Prosegui il testo sulla gipsoteca dell’Accademia di Belle Arti di Bologna a partire dalla sua ultima frase.

======== TESTO SCELTO

La gipsoteca dell’Accademia delle Belle Arti

Corridoio d’ingresso dell’Accademia di Belle Arti di Bologna, via Belle Arti, 54. Immagine presa dal sito: http://www.kinodromo.org

Corridoio d’ingresso dell’Accademia di Belle Arti di Bologna, via Belle Arti, 54. Immagine presa dal sito: http://www.kinodromo.org

Generalmente lo studio storico-artistico tende a privilegiare la storia della pittura a scapito di quella riguardante la scultura. Per questo motivo vorrei raccontarvi l’importanza che ha avuto nei secoli la raccolta di gessi dell’Accademia di Belle Arti di Bologna ed il prestigio che con essa ha acquisito la città.
Lo storico dell’arte Cesare Malvasia (1616 – 1693) ci racconta che i grandi maestri della pittura del Cinquecento, primo tra tutti Guido Reni, studiarono il corpo umano disegnando ripetutamente le sculture dell’arte classica, attingendo dai calchi in gesso formati dagli originali generalmente eseguiti in marmo. Queste sculture erano disponibili soprattutto nella città di Roma, dove i papi si circondavano di copie di sublimi opere antiche.
Anche a Bologna però, dalla metà del Cinquecento, iniziarono ad essere presenti importanti collezioni d’antichità, come quella del medico e naturalista Ulisse Aldrovandi e del senatore e cavaliere dell’ordine di Santo Stefano Ferdinando Cospi nelle quali si potevano osservare ogni genere di oggetti: minerali, animali, piante essiccate, marmi scolpiti, strumenti, monete e naturalmente calchi in gesso.

================
======== DATI MOSTRATI

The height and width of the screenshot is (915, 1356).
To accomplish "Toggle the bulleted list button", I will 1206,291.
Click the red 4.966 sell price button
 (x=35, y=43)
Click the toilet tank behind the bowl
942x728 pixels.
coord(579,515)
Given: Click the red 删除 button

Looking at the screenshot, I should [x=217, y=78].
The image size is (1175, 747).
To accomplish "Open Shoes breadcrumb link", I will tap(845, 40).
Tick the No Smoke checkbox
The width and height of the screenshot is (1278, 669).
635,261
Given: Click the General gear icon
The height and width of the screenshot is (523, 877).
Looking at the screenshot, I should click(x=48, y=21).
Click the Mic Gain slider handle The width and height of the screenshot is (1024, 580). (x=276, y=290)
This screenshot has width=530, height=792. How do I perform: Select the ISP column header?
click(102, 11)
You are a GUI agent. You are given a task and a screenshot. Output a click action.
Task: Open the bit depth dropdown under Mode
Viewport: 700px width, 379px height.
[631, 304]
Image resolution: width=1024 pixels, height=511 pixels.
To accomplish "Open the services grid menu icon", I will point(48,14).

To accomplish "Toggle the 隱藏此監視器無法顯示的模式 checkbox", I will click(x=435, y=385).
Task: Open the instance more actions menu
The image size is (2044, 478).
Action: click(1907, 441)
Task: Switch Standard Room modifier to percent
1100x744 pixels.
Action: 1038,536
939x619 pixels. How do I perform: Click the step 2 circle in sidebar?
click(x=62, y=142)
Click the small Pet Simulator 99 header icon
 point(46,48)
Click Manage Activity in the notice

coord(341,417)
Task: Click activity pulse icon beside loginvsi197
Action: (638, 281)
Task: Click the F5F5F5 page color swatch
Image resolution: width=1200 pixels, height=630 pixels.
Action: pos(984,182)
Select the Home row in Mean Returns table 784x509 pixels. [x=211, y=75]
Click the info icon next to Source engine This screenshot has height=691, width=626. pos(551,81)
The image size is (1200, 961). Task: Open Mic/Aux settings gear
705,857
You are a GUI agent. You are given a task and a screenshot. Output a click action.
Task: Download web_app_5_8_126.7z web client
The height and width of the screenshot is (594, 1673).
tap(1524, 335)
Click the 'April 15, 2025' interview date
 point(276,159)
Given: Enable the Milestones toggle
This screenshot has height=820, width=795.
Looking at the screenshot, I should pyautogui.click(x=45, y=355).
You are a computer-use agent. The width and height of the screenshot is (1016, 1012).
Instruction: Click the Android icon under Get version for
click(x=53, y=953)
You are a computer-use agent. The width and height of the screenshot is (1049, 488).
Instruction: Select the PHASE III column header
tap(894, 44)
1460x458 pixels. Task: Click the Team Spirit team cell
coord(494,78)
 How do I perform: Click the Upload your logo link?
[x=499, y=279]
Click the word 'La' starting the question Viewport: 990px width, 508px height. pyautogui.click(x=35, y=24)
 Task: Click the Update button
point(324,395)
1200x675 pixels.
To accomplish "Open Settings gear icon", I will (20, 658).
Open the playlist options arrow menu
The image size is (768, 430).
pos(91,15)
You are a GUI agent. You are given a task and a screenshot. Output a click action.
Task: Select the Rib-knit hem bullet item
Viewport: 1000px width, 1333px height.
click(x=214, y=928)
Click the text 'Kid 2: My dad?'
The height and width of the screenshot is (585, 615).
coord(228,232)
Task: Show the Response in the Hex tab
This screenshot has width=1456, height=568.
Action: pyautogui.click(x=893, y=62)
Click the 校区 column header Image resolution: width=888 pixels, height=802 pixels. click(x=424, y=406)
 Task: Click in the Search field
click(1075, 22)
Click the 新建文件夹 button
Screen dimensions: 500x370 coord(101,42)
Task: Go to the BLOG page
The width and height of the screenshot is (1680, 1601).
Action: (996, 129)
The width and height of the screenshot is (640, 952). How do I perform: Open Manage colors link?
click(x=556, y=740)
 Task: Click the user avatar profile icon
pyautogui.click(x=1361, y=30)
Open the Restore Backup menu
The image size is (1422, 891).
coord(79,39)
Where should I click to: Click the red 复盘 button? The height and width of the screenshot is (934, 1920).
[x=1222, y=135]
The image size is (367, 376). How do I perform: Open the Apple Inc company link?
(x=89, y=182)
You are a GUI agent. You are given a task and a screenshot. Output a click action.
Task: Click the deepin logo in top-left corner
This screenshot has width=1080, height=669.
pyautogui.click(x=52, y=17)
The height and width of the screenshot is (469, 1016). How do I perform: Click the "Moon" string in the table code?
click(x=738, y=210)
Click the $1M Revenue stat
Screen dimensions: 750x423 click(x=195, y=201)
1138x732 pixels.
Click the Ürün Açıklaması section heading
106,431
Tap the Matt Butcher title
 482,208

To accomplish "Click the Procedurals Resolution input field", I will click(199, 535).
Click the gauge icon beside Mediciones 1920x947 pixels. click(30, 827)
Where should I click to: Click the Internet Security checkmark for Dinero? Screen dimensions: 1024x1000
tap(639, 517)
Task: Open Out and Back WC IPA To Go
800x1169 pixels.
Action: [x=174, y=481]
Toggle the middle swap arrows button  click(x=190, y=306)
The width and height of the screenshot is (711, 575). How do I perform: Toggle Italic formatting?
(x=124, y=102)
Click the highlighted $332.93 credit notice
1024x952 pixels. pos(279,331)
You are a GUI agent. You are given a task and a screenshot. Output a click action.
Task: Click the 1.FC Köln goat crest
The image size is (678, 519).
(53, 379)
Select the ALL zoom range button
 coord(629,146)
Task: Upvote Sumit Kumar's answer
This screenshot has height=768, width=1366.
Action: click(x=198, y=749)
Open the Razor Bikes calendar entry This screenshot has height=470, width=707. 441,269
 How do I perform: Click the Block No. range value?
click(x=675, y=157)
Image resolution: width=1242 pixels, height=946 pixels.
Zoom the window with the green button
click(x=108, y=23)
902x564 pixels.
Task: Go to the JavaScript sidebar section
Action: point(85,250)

================

» **RISPOSTA**:
Ma bisogna aspettare il Settecento perché sia disponibile al pubblico un numero considerevole di statue antiche a tutto tondo. Luigi Ferdinando Marsili, uomo d’arme e di scienza, fonda agli inizi del Settecento, prendendo a modello l’Accademia reale francese, l’Accademia della Scienze all’interno della quale nasce nel 1710 l’Accademia Clementina luogo deputato all’apprendimento interdisciplinare. In questo ambito era contemplato lo studio dell’arte e del disegno, pertanto si sentì la necessità di acquisire modelli da ritrarre dal vero. Viene compilato un elenco delle opere indispensabili da far giungere tra le pareti dell’Accademia: l’Ercole Farnese che era uno dei pezzi prediletti da Annibale Carracci, il Laoconte senza i puttini, il Gladiatore, il torso del Belvedere, la Venere de’ Medici, tanto per citarne alcuni. E Prospero Lambertini, il futuro Papa Benedetto XIV, diede un decisivo impulso alla crescita culturale della sua città natale.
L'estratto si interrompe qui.